9:30 AM - EN06.01/EN07.01.04
Effect of the HTM/TCO Interface on the Electrical Properties of Semi-Transparent Perovskite Solar Cells for Tandem Applications
Emilie Raoult1,2,3,Marion Provost2,Romain Bodeux1,2,Sébastien Jutteau1,2,Marie Legrand1,2,Samuel Rives1,2,Armelle Yaiche1,2,Damien Coutancier2,4,Jean Rousset1,2,Stéphane Collin2,3
Electricité De France (EDF)1,Institut Photovoltaïque d'Ile-de-France (IPVF)2,Centre for Nanoscience and Nanotechnology (C2N)3,CNRS4
Show Abstract
Spiro-OMeTAD, CuSCN and PTAA are attractive hole transport materials (HTM) in conventional n-i-p architectures for perovskite cells1. In this work, we combine these three HTMs on semi-transparent (ST) solar cells with different sputtered electrodes made of In2O3-SnO2 (ITO) or In2O3-ZnO (IZO) to study their impact on the optical and electrical properties of the cells.

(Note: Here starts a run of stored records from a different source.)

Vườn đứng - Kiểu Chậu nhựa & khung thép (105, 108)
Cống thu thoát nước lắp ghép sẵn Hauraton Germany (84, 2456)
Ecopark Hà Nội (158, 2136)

First, thanks to an optical model based on the Transfer Matrix Method and careful material characterizations2,3, a good agreement has been obtained between the transmission, reflection and absorption spectra of the complete structure of the ST cell with Spiro and ITO. This model allows to simulate the efficiency of a tandem cell with a silicon bottom cell, to identify optical losses and to optimize the thickness and properties of the each layer. It is shown that the Spiro and ITO layers have a non-negligible parasitic infrared absorption in the IR, resulting in a lower efficiency for the filtered silicon cell. The gain in efficiency enabled by the use of PTAA, CuSCN and IZO, which are almost transparent in the IR region, is assessed.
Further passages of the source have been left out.